Endoscopic ultrasound
- The gallbladder can be visualized through an endoscopic ultrasound (EUS).[4][5]
- During EUS, an ultrasound endoscope is placed at the gastric antrum, which is in close proximity to the gallbladder.
- This allows for imaging that is free of bowel gases or the liver.
- Consequently, EUS is more sensitive than transabdominal ultrasound for the detection of gallstones, particularly in obese patients, in cases of microlithiasis or in patients that have other anatomic considerations that limit gallbladder visualization with a conventional transabdominal ultrasound.
References
- ↑ Shea JA, Berlin JA, Escarce JJ, Clarke JR, Kinosian BP, Cabana MD, Tsai WW, Horangic N, Malet PF, Schwartz JS (1994). "Revised estimates of diagnostic test sensitivity and specificity in suspected biliary tract disease". Arch. Intern. Med. 154 (22): 2573–81. PMID 7979854.

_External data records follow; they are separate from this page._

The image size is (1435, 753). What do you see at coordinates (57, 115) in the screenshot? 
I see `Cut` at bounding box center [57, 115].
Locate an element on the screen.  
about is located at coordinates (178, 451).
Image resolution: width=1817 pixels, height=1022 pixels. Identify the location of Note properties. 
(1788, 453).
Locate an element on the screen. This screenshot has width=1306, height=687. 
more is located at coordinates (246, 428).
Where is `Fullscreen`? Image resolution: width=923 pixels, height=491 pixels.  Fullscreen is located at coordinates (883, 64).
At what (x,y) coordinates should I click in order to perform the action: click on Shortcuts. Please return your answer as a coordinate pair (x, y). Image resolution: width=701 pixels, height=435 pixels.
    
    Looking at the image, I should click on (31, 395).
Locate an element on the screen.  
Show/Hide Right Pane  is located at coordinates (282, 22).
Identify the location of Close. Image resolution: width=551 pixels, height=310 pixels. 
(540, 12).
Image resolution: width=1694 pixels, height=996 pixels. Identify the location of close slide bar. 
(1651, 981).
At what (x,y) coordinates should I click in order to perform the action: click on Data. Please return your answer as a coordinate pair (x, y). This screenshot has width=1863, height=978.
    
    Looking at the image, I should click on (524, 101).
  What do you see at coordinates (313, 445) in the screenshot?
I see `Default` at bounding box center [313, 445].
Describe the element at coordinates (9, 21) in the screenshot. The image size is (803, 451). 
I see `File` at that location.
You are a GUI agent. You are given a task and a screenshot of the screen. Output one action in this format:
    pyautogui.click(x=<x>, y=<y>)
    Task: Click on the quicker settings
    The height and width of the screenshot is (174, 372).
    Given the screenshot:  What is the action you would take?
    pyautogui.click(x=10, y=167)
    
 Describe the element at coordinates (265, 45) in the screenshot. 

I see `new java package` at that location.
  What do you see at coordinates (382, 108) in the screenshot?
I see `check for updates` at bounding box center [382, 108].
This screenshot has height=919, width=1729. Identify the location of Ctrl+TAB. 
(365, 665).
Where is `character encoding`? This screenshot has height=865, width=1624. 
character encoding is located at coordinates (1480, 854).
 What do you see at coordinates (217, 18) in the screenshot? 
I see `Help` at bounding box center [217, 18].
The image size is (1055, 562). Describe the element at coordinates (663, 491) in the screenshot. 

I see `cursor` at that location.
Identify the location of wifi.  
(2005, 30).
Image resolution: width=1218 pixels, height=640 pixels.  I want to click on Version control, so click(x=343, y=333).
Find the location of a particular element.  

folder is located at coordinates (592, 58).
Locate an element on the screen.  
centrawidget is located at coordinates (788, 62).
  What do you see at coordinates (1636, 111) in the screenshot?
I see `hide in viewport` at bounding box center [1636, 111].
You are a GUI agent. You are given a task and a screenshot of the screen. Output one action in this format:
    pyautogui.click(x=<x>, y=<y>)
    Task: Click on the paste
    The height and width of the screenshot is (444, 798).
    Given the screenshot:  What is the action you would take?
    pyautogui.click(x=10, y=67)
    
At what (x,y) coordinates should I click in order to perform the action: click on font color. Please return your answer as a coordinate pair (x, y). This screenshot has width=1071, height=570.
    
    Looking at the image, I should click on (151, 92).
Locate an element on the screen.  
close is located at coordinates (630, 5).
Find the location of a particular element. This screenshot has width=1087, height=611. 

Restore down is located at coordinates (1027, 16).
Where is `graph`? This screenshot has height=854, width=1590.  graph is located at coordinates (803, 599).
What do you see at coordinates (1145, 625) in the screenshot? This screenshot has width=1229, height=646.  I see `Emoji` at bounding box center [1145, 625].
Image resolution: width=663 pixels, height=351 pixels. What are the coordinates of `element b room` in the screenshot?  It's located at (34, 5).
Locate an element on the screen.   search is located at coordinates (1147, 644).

- ↑ Conrad MR, Janes JO, Dietchy J (1979). "Significance of low level echoes within the gallbladder". AJR Am J Roentgenol. 132 (6): 967–72. doi:10.2214/ajr.132.6.967. PMID 108978.
- ↑ Leopold GR, Amberg J, Gosink BB, Mittelstaedt C (1976). "Gray scale ultrasonic cholecystography: a comparison with conventional radiographic techniques". Radiology. 121 (2): 445–8. doi:10.1148/121.2.445. PMID 981625.
- ↑ Dahan P, Andant C, Lévy P, Amouyal P, Amouyal G, Dumont M, Erlinger S, Sauvanet A, Belghiti J, Zins M, Vilgrain V, Bernades P (1996). "Prospective evaluation of endoscopic ultrasonography and microscopic examination of duodenal bile in the diagnosis of cholecystolithiasis in 45 patients with normal conventional ultrasonography". Gut. 38 (2): 277–81. PMC 1383037. PMID 8801211.
- ↑ Liu CL, Lo CM, Chan JK, Poon RT, Fan ST (2000). "EUS for detection of occult cholelithiasis in patients with idiopathic pancreatitis". Gastrointest. Endosc. 51 (1): 28–32. PMID 10625791.
- ↑ "Morris-Stiff G, et al. Does Endoscopic Ultrasound Have Anything to Offer in the Diagnosis of Idiopathic Acute Pancreatitis?. JOP. J Pancreas (Online) 2009 Mar 9; 10(2):143-146. [Full text]".